The reference in Section 6(a)(i)(B) of the Standard Provisions to “the New York Stock Exchange, Inc. (the ‘NYSE’)” is replaced with “The Nasdaq Stock Market LLC (‘Nasdaq’),” and the reference in each of Section 6(a)(ii)(A) and Section 10(vii) of the Standard Provisions to “the NYSE” is replaced with “Nasdaq.”

 

Subsection (a)(vii) is added to Section 9 of the Standard Provisions:

 

(vii) The Company will use commercially reasonable efforts to cause the Underwritten Securities to be listed for trading on the Nasdaq Bond Exchange within 30 days after the date of issuance of the Underwritten Securities.

 

Subsections (c), (d), (e) and (f) are added to Section 9 of the Standard Provisions:

 

(c) The Company hereby authorizes BNP Paribas in its role as stabilizing manager (the “Stabilizing Manager”) to make adequate public disclosure regarding stabilization of the information required in relation to such stabilization by Commission Regulation (EC) 2273/2003. The Stabilizing Manager for its own account may, to the extent permitted by applicable laws and directives, over-allot and effect transactions with a view to supporting the market price of the Underwritten Securities at a level higher than that which might otherwise prevail, but in doing so the Stabilizing Manager shall act as principal and not as agent of the Company and any loss resulting from over-allotment and stabilization shall be borne, and any profit arising therefrom shall be beneficially retained, by the Stabilizing Manager. However, there is no assurance that the Stabilizing Manager (or persons acting on behalf of the Stabilizing Manager) will undertake any stabilization action. Nothing contained in this paragraph (c) shall be construed so as to require the Company to issue in excess of €1,000,000,000 in aggregate principal amount of Underwritten Securities. Such stabilization, if commenced, may be discontinued at any time and shall be conducted by the Stabilizing Manager in accordance with all applicable laws and directives.
************
THE EXERCISE
Return the amendment excerpt in full, word for word. These records come from a separate source unrelated to the amendment excerpt.

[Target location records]
************
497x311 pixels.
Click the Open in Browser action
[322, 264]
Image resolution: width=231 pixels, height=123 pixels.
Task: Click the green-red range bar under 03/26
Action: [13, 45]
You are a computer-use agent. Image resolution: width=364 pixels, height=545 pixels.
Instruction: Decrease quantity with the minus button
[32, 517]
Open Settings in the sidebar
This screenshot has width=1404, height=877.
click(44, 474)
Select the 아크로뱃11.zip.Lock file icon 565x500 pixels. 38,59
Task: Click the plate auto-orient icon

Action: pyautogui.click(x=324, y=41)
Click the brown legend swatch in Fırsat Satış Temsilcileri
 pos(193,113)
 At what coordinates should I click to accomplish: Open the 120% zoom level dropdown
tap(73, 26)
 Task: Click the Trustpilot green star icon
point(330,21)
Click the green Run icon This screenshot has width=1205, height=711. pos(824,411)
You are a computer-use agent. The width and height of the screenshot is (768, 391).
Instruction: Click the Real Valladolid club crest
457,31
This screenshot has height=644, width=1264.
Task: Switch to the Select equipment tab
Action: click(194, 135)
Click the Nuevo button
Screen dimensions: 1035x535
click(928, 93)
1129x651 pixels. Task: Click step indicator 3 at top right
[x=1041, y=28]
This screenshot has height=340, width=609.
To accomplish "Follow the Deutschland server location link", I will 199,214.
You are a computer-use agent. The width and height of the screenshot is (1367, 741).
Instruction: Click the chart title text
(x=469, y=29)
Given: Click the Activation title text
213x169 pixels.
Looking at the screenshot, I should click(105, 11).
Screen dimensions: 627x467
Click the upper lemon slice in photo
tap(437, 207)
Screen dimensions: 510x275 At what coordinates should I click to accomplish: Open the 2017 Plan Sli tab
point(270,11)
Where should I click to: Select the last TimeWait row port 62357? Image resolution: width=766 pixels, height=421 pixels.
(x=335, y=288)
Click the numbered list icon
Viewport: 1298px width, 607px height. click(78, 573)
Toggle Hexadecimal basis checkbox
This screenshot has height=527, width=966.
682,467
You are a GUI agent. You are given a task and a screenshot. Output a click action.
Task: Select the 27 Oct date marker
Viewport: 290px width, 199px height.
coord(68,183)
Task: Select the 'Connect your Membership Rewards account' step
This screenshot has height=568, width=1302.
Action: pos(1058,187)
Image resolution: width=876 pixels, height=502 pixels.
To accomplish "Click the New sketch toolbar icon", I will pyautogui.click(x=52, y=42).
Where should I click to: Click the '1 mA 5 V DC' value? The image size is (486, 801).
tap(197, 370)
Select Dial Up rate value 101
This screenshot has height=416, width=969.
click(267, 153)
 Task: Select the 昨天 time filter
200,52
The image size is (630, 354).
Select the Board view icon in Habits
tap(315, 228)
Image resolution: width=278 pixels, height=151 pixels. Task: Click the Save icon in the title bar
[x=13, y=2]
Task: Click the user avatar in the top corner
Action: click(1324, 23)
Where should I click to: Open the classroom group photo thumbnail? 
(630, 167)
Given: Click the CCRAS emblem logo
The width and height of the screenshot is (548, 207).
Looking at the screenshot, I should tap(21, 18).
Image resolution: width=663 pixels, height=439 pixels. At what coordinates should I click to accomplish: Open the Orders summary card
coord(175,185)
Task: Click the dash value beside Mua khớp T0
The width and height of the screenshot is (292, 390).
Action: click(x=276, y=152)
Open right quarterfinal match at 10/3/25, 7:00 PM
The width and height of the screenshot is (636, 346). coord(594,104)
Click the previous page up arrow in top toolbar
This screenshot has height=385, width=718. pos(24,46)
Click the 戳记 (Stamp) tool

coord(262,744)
************
EXERCISE RESPONSE
The reference in Section 6(a)(i)(B) of the Standard Provisions to “the New York Stock Exchange, Inc. (the ‘NYSE’)” is replaced with “The Nasdaq Stock Market LLC (‘Nasdaq’),” and the reference in each of Section 6(a)(ii)(A) and Section 10(vii) of the Standard Provisions to “the NYSE” is replaced with “Nasdaq.”

 

Subsection (a)(vii) is added to Section 9 of the Standard Provisions:

 

(vii) The Company will use commercially reasonable efforts to cause the Underwritten Securities to be listed for trading on the Nasdaq Bond Exchange within 30 days after the date of issuance of the Underwritten Securities.

 

Subsections (c), (d), (e) and (f) are added to Section 9 of the Standard Provisions:

 

(c) The Company hereby authorizes BNP Paribas in its role as stabilizing manager (the “Stabilizing Manager”) to make adequate public disclosure regarding stabilization of the information required in relation to such stabilization by Commission Regulation (EC) 2273/2003. The Stabilizing Manager for its own account may, to the extent permitted by applicable laws and directives, over-allot and effect transactions with a view to supporting the market price of the Underwritten Securities at a level higher than that which might otherwise prevail, but in doing so the Stabilizing Manager shall act as principal and not as agent of the Company and any loss resulting from over-allotment and stabilization shall be borne, and any profit arising therefrom shall be beneficially retained, by the Stabilizing Manager. However, there is no assurance that the Stabilizing Manager (or persons acting on behalf of the Stabilizing Manager) will undertake any stabilization action. Nothing contained in this paragraph (c) shall be construed so as to require the Company to issue in excess of €1,000,000,000 in aggregate principal amount of Underwritten Securities. Such stabilization, if commenced, may be discontinued at any time and shall be conducted by the Stabilizing Manager in accordance with all applicable laws and directives.